這句話有三個需要保留的邊界。第一,她不是第一位研究靈長類的人,Gombe 工作也有 Louis Leakey、田野助理、攝影者、後續研究者與在地社群的共同脈絡。第二,黑猩猩工具使用不等於黑猩猩和人類相同,也不代表每種動物行為都能用人類心理直接解釋。第三,Goodall 的保育倡議和 Gombe 的科學研究相互連結,但政策與計畫成效必須回到各自資料評估。

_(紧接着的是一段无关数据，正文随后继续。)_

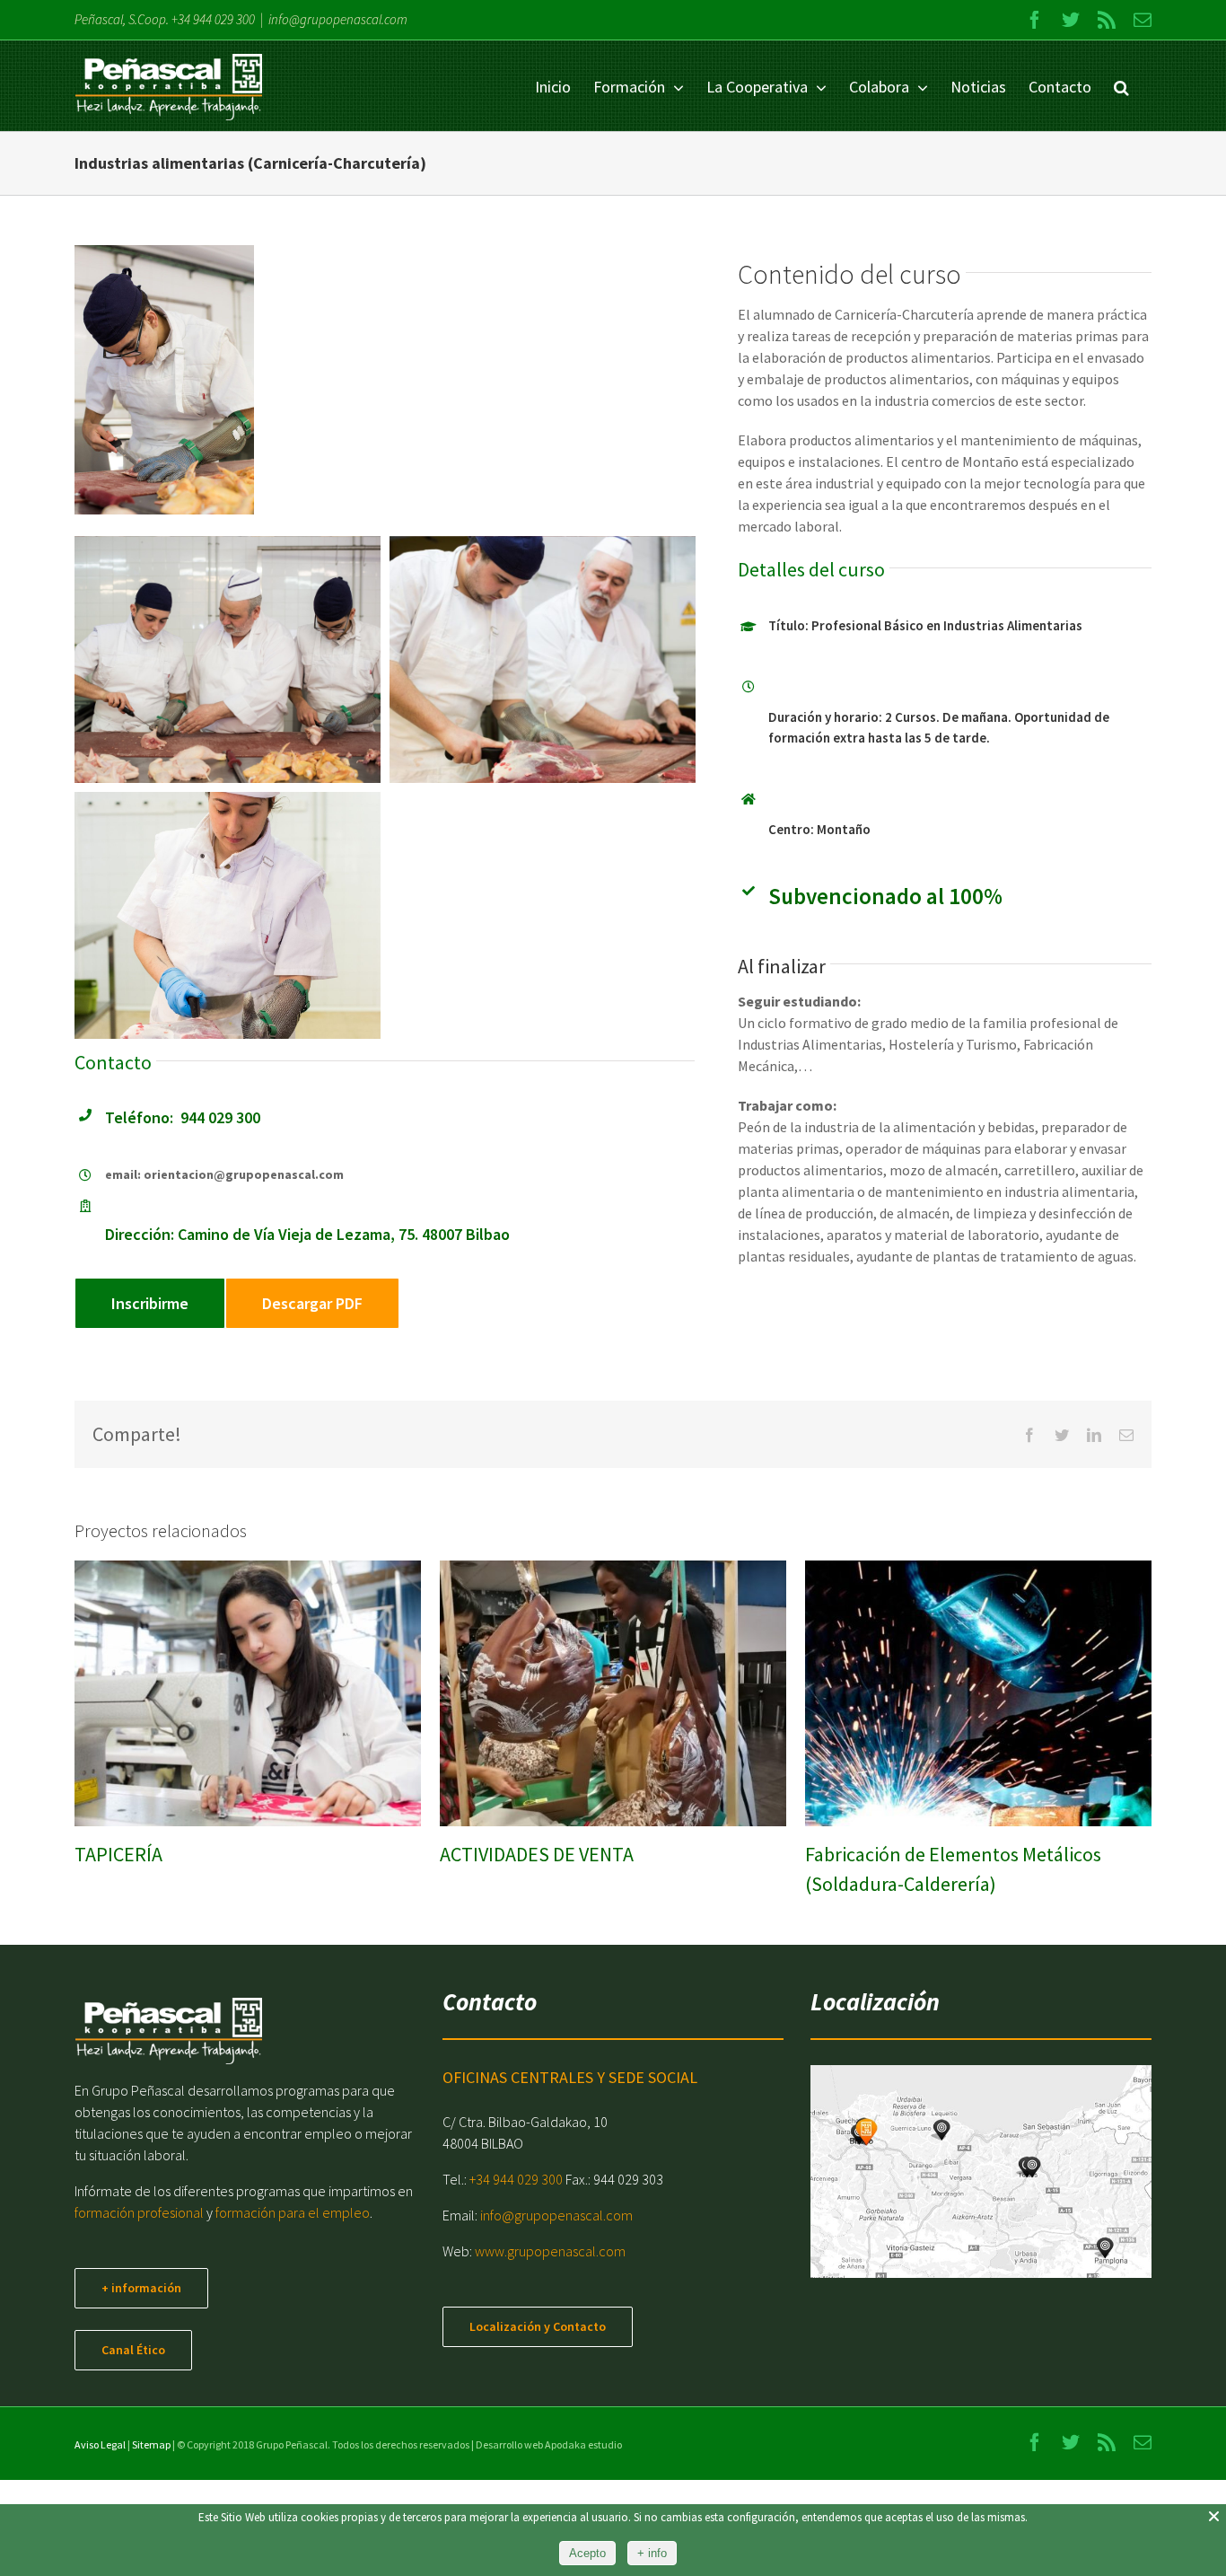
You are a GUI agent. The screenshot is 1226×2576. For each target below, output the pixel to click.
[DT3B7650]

把邊界寫清楚,反而能更準確地看見她如何改變生物學與公共理解。
資料來源與查證邊界
- Jane Goodall Institute:Jane Goodall’s Story:Gombe 研究起點、工具使用、個體觀察與研究延續。
- Jane Goodall Institute:Official Biographies PDF:早期田野、David Greybeard、工具使用與研究歷史。
- Jane Goodall Institute:Gombe Stream Research Center:長期研究、觀察資料、研究團隊與保育脈絡。
- Jane Goodall Institute:JGI Timeline:1960 年抵達 Gombe、工具觀察與機構發展時間線。
- Jane Goodall Institute USA:Our Story:研究與保育使命、Roots & Shoots 與人—動物—環境連結。
本文是生物學人物重要貢獻系列第 3 篇的 draft-only 內容;圖片用於人物辨識,來源頁與正文來源分開標示。文章介紹科學史與動物行為研究,不是動物醫療、野生動物接觸或保育捐款成效建議。